Build Sprint 3: Machine Learning Model - Complete Implementation Guide

🎯 What You're Building

You're creating a Machine Learning interface class that predicts monster rarity based on attributes like Level, Health, Energy, and Sanity. This class will train a model, make predictions, save/load the model, and integrate with your API.

Before you start, make sure you have:

✅ Completed Build Sprint 1 and 2
✅ Your local environment set up
✅ Monster data from earlier sprints

📋 Sprint Overview

This sprint has 4 main deliverables:

Part A: Notebook Model Training & Tuning (Already Complete)

You've already trained and compared 3+ models in a notebook and selected your best model.

Part B: Machine Learning Interface Class (Main Focus)

Build the Machine class in app/machine.py with proper initialization, training, and prediction.

Part C: Model Serialization (Save & Load)

Add save() and open() methods so models persist between sessions.

Part D: API Model Integration (Info Method)

Add an info() method that returns model details for your API.

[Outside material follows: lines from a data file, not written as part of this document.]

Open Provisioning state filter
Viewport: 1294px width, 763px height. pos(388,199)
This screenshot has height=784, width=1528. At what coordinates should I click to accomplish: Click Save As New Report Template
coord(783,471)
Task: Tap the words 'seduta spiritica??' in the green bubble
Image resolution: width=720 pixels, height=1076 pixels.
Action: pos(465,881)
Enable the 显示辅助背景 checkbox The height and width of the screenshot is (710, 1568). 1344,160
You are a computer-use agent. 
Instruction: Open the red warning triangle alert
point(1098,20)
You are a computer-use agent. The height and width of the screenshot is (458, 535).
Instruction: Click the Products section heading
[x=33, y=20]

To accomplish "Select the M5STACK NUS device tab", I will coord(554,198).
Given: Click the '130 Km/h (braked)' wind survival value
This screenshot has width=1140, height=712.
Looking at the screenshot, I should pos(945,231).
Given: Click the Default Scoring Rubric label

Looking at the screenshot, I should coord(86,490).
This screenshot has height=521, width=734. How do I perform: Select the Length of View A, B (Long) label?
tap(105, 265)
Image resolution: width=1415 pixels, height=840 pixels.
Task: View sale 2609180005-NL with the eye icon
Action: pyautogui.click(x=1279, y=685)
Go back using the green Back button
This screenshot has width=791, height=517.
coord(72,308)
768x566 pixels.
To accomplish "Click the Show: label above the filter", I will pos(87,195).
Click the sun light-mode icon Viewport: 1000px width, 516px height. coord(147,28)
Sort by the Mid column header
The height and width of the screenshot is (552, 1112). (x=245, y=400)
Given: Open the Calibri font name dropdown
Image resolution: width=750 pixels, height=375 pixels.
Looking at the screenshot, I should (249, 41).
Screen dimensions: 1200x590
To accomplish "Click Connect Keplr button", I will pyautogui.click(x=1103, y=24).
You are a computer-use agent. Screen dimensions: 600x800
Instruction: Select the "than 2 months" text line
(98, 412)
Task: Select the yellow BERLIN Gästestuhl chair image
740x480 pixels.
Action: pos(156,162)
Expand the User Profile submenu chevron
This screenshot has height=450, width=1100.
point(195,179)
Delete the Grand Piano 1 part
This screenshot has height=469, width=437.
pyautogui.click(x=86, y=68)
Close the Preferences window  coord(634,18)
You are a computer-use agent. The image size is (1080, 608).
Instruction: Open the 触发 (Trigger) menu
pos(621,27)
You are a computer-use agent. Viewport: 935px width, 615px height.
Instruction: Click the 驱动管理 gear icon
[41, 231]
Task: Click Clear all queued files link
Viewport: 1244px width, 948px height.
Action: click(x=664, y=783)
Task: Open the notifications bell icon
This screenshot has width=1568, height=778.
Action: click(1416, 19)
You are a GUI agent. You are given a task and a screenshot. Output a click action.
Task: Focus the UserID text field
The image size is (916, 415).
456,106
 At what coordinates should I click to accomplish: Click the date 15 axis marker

🚀 Part B: Machine Learning Interface Class

This is the core of your sprint. We'll build the Machine class step by step.

Task B1: Set Up Your File

Location: app/machine.py

Step 1: Add imports at the top of the file

from datetime import datetime
from pandas import DataFrame
from sklearn.ensemble import RandomForestClassifier
from sklearn.preprocessing import LabelEncoder
import joblib

What these do:

datetime: Tracks when your model was created
DataFrame: Works with your monster data tables
RandomForestClassifier: The ML algorithm (you chose this in Part A!)
LabelEncoder: Converts text labels like "Common" to numbers
joblib: Saves and loads trained models

Task B2: Create the Class Structure

Add this below your imports:

class Machine:
    """
    Machine Learning interface for monster rarity prediction.
    Uses Random Forest Classifier to predict monster rarity based on attributes.
    """

What this does:

Creates a blueprint called Machine that you'll use to train and make predictions
The docstring describes what this class does

Task B3: Build the `init` Method ⭐ Key Requirement

The __init__ method runs when you create a new Machine object. It trains your model with the monster data.

Add this method inside your class:

    def __init__(self, df: DataFrame):
        """
        Initialize the machine learning model with training data.
        
        Args:
            df (DataFrame): DataFrame containing monster data with features and target
        """
        # Store model metadata
        self.name = "Random Forest Classifier"
        self.timestamp = datetime.now()
        
        # Separate target from features
        target = df["Rarity"]
        features = df[["Level", "Health", "Energy", "Sanity"]]
        
        # Encode the target (convert text to numbers)
        self.label_encoder = LabelEncoder()
        target_encoded = self.label_encoder.fit_transform(target)
        
        # Train the model
        self.model = RandomForestClassifier(n_estimators=100, random_state=42)
        self.model.fit(features, target_encoded)
        
        # Save feature names for later
        self.feature_names = features.columns.tolist()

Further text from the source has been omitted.